** Begin Material provided **

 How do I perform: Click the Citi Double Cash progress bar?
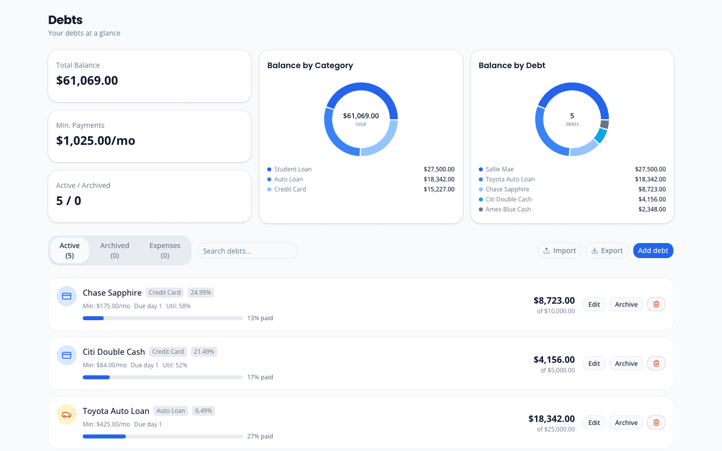163,377
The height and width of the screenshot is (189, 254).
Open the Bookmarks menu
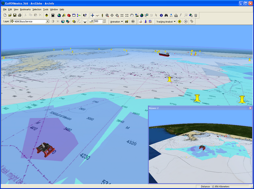coord(25,10)
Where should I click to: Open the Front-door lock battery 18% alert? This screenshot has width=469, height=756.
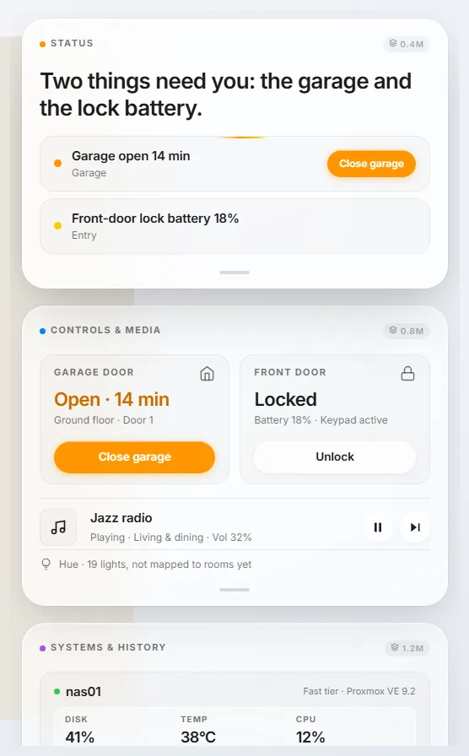[235, 226]
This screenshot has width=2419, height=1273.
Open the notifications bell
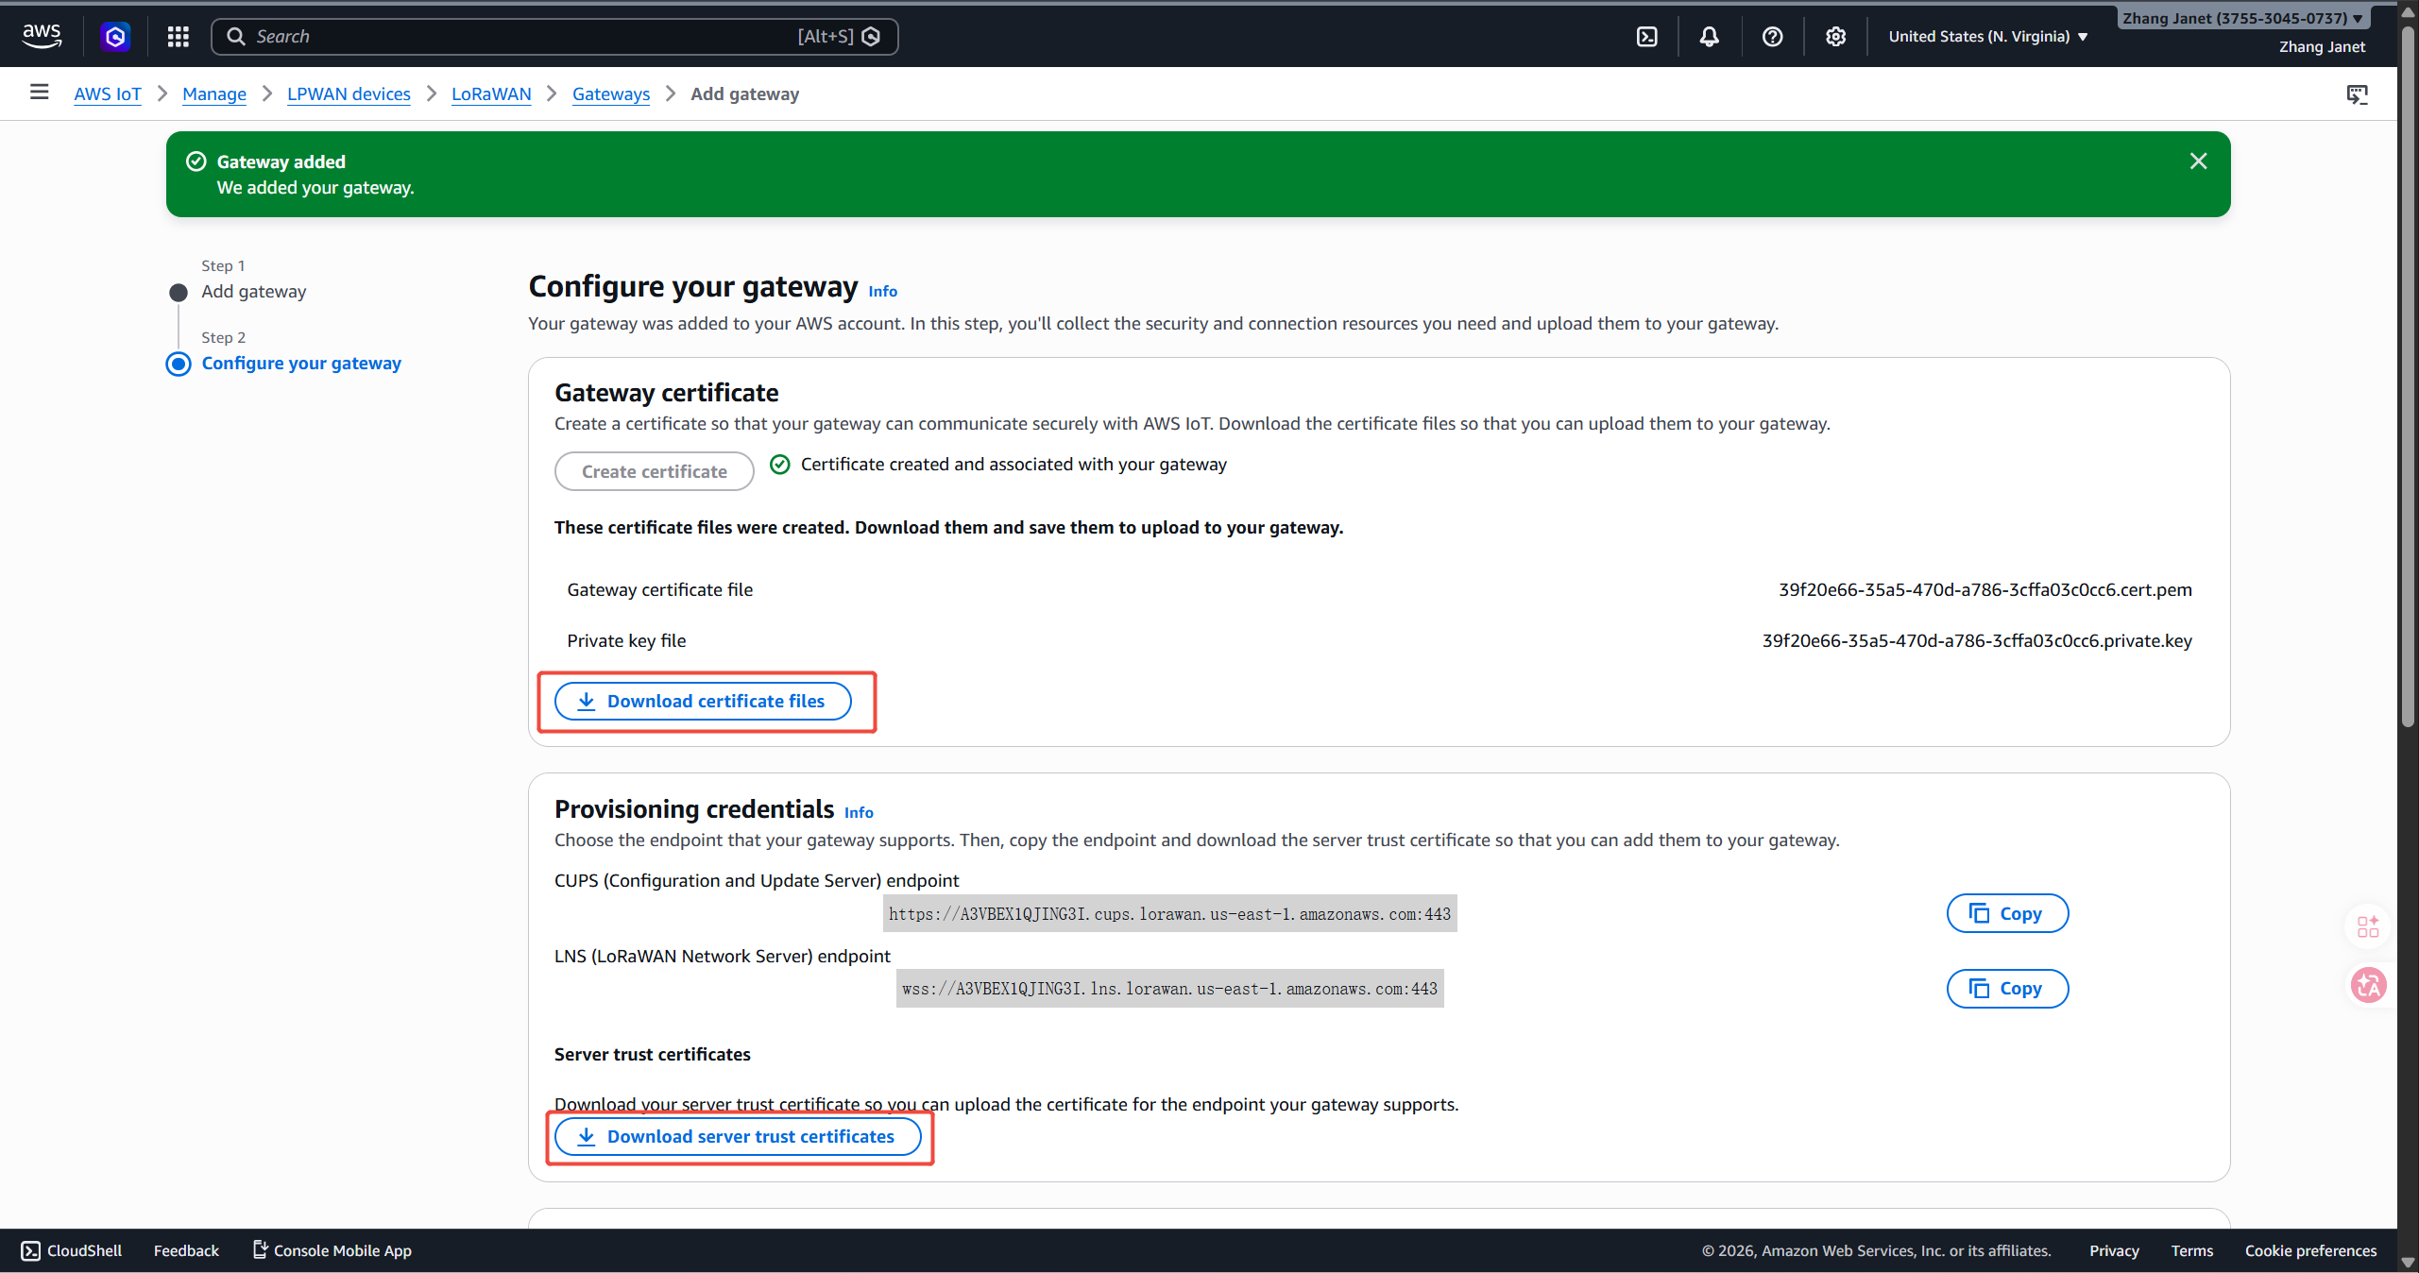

** End Material provided **

**What you have to do**
Count the lines in the records above that contain the string "screenshot" and reply with the number alone.

**Output below**
3